Material to process ▸

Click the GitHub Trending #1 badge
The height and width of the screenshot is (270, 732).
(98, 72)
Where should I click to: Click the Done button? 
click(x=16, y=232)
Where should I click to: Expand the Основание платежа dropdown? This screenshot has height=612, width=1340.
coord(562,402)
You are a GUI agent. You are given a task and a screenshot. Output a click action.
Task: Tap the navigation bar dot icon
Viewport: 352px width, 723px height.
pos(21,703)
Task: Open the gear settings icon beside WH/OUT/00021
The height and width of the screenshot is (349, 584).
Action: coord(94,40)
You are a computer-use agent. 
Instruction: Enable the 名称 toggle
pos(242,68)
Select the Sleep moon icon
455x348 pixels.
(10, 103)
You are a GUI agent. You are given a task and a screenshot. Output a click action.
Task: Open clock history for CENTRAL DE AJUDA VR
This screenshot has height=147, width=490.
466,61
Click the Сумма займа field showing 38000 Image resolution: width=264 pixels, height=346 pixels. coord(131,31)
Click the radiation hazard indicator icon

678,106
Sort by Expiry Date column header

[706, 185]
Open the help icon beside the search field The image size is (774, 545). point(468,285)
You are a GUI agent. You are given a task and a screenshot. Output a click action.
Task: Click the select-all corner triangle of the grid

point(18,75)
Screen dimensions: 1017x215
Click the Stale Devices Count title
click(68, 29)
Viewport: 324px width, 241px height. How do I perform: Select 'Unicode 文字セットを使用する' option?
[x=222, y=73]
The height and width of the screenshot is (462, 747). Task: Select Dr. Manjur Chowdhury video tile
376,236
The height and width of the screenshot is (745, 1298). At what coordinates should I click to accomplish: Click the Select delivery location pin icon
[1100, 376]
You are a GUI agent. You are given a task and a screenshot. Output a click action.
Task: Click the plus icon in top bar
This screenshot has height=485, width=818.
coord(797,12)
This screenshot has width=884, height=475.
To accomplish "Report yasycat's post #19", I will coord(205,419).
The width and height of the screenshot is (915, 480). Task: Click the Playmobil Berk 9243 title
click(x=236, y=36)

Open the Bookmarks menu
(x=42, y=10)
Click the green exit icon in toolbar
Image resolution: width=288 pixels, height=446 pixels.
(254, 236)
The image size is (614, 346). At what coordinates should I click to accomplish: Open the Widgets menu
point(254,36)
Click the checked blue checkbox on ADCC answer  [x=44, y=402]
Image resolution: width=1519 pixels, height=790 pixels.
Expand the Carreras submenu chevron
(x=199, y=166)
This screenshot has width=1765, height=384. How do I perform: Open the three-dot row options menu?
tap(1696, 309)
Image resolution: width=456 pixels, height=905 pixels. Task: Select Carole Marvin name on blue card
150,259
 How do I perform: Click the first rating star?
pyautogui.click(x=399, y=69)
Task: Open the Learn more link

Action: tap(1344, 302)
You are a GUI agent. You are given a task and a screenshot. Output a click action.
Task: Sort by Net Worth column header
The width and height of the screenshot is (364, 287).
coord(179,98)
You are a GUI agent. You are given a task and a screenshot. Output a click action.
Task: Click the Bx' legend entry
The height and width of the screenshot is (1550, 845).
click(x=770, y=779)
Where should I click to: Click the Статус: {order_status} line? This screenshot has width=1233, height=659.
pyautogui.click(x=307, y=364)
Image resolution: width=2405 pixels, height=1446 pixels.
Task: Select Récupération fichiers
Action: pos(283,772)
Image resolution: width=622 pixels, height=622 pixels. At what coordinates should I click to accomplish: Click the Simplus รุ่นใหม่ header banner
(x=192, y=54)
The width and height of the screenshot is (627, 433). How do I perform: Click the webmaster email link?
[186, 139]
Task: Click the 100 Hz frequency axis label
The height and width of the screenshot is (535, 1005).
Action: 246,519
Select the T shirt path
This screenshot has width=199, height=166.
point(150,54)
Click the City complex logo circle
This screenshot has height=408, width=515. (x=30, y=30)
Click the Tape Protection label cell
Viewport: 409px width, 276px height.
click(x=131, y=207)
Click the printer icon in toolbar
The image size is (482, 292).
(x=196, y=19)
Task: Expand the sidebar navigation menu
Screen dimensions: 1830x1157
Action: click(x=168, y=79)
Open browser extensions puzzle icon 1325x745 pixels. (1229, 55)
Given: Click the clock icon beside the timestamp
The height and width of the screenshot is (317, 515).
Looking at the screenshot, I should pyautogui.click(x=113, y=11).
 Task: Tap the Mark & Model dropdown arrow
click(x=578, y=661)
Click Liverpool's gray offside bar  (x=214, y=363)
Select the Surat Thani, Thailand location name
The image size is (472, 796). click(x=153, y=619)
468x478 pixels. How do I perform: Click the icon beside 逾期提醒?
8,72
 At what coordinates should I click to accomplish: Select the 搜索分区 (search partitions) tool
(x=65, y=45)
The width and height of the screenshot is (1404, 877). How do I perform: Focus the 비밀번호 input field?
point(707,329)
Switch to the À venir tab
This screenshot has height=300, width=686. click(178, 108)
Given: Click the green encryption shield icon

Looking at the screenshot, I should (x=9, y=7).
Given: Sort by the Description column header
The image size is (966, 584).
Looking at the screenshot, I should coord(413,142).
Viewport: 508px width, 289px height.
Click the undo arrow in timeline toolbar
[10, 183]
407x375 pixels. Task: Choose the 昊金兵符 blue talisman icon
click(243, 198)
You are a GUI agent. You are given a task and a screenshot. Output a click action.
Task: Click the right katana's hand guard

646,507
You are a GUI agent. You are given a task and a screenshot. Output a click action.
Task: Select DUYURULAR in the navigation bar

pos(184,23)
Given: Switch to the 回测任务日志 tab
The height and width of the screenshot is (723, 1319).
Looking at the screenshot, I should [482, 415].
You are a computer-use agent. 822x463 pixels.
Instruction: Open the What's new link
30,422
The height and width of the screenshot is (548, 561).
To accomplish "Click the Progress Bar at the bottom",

What you will do ▸ Recast every line of the items above as a numbered list, leaving out any blank lines.

Written response ▸
1. Click the GitHub Trending #1 badge
2. The height and width of the screenshot is (270, 732).
3. (98, 72)
4. Where should I click to: Click the Done button? 
5. click(x=16, y=232)
6. Where should I click to: Expand the Основание платежа dropdown? This screenshot has height=612, width=1340.
7. coord(562,402)
8. You are a GUI agent. You are given a task and a screenshot. Output a click action.
9. Task: Tap the navigation bar dot icon
10. Viewport: 352px width, 723px height.
11. pos(21,703)
12. Task: Open the gear settings icon beside WH/OUT/00021
13. The height and width of the screenshot is (349, 584).
14. Action: coord(94,40)
15. You are a computer-use agent. 
16. Instruction: Enable the 名称 toggle
17. pos(242,68)
18. Select the Sleep moon icon
19. 455x348 pixels.
20. (10, 103)
21. You are a GUI agent. You are given a task and a screenshot. Output a click action.
22. Task: Open clock history for CENTRAL DE AJUDA VR
23. This screenshot has height=147, width=490.
24. 466,61
25. Click the Сумма займа field showing 38000 Image resolution: width=264 pixels, height=346 pixels. coord(131,31)
26. Click the radiation hazard indicator icon
27. 678,106
28. Sort by Expiry Date column header
29. [706, 185]
30. Open the help icon beside the search field The image size is (774, 545). point(468,285)
31. You are a GUI agent. You are given a task and a screenshot. Output a click action.
32. Task: Click the select-all corner triangle of the grid
33. point(18,75)
34. Screen dimensions: 1017x215
35. Click the Stale Devices Count title
36. click(68, 29)
37. Viewport: 324px width, 241px height. How do I perform: Select 'Unicode 文字セットを使用する' option?
38. [x=222, y=73]
39. The height and width of the screenshot is (462, 747). Task: Select Dr. Manjur Chowdhury video tile
40. 376,236
41. The height and width of the screenshot is (745, 1298). At what coordinates should I click to accomplish: Click the Select delivery location pin icon
42. [1100, 376]
43. You are a GUI agent. You are given a task and a screenshot. Output a click action.
44. Task: Click the plus icon in top bar
45. This screenshot has height=485, width=818.
46. coord(797,12)
47. This screenshot has width=884, height=475.
48. To accomplish "Report yasycat's post #19", I will coord(205,419).
49. The width and height of the screenshot is (915, 480). Task: Click the Playmobil Berk 9243 title
50. click(x=236, y=36)
51. Open the Bookmarks menu
52. (x=42, y=10)
53. Click the green exit icon in toolbar
54. Image resolution: width=288 pixels, height=446 pixels.
55. (254, 236)
56. The image size is (614, 346). At what coordinates should I click to accomplish: Open the Widgets menu
57. point(254,36)
58. Click the checked blue checkbox on ADCC answer  [x=44, y=402]
59. Image resolution: width=1519 pixels, height=790 pixels.
60. Expand the Carreras submenu chevron
61. (x=199, y=166)
62. This screenshot has width=1765, height=384. How do I perform: Open the three-dot row options menu?
63. tap(1696, 309)
64. Image resolution: width=456 pixels, height=905 pixels. Task: Select Carole Marvin name on blue card
65. 150,259
66.  How do I perform: Click the first rating star?
67. pyautogui.click(x=399, y=69)
68. Task: Open the Learn more link
69. Action: tap(1344, 302)
70. You are a GUI agent. You are given a task and a screenshot. Output a click action.
71. Task: Sort by Net Worth column header
72. The width and height of the screenshot is (364, 287).
73. coord(179,98)
74. You are a GUI agent. You are given a task and a screenshot. Output a click action.
75. Task: Click the Bx' legend entry
76. The height and width of the screenshot is (1550, 845).
77. click(x=770, y=779)
78. Where should I click to: Click the Статус: {order_status} line? This screenshot has width=1233, height=659.
79. pyautogui.click(x=307, y=364)
80. Image resolution: width=2405 pixels, height=1446 pixels.
81. Task: Select Récupération fichiers
82. Action: pos(283,772)
83. Image resolution: width=622 pixels, height=622 pixels. At what coordinates should I click to accomplish: Click the Simplus รุ่นใหม่ header banner
84. (x=192, y=54)
85. The width and height of the screenshot is (627, 433). How do I perform: Click the webmaster email link?
86. [186, 139]
87. Task: Click the 100 Hz frequency axis label
88. The height and width of the screenshot is (535, 1005).
89. Action: 246,519
90. Select the T shirt path
91. This screenshot has width=199, height=166.
92. point(150,54)
93. Click the City complex logo circle
94. This screenshot has height=408, width=515. (x=30, y=30)
95. Click the Tape Protection label cell
96. Viewport: 409px width, 276px height.
97. click(x=131, y=207)
98. Click the printer icon in toolbar
99. The image size is (482, 292).
100. (x=196, y=19)
101. Task: Expand the sidebar navigation menu
102. Screen dimensions: 1830x1157
103. Action: click(x=168, y=79)
104. Open browser extensions puzzle icon 1325x745 pixels. (1229, 55)
105. Given: Click the clock icon beside the timestamp
106. The height and width of the screenshot is (317, 515).
107. Looking at the screenshot, I should pyautogui.click(x=113, y=11).
108.  Task: Tap the Mark & Model dropdown arrow
109. click(x=578, y=661)
110. Click Liverpool's gray offside bar  (x=214, y=363)
111. Select the Surat Thani, Thailand location name
112. The image size is (472, 796). click(x=153, y=619)
113. 468x478 pixels. How do I perform: Click the icon beside 逾期提醒?
114. 8,72
115.  At what coordinates should I click to accomplish: Select the 搜索分区 (search partitions) tool
116. (x=65, y=45)
117. The width and height of the screenshot is (1404, 877). How do I perform: Focus the 비밀번호 input field?
118. point(707,329)
119. Switch to the À venir tab
120. This screenshot has height=300, width=686. click(178, 108)
121. Given: Click the green encryption shield icon
122. Looking at the screenshot, I should (x=9, y=7).
123. Given: Sort by the Description column header
124. The image size is (966, 584).
125. Looking at the screenshot, I should coord(413,142).
126. Viewport: 508px width, 289px height.
127. Click the undo arrow in timeline toolbar
128. [10, 183]
129. 407x375 pixels. Task: Choose the 昊金兵符 blue talisman icon
130. click(243, 198)
131. You are a GUI agent. You are given a task and a screenshot. Output a click action.
132. Task: Click the right katana's hand guard
133. 646,507
134. You are a GUI agent. You are given a task and a screenshot. Output a click action.
135. Task: Select DUYURULAR in the navigation bar
136. pos(184,23)
137. Given: Switch to the 回测任务日志 tab
138. The height and width of the screenshot is (723, 1319).
139. Looking at the screenshot, I should [482, 415].
140. You are a computer-use agent. 822x463 pixels.
141. Instruction: Open the What's new link
142. 30,422
143. The height and width of the screenshot is (548, 561).
144. To accomplish "Click the Progress Bar at the bottom",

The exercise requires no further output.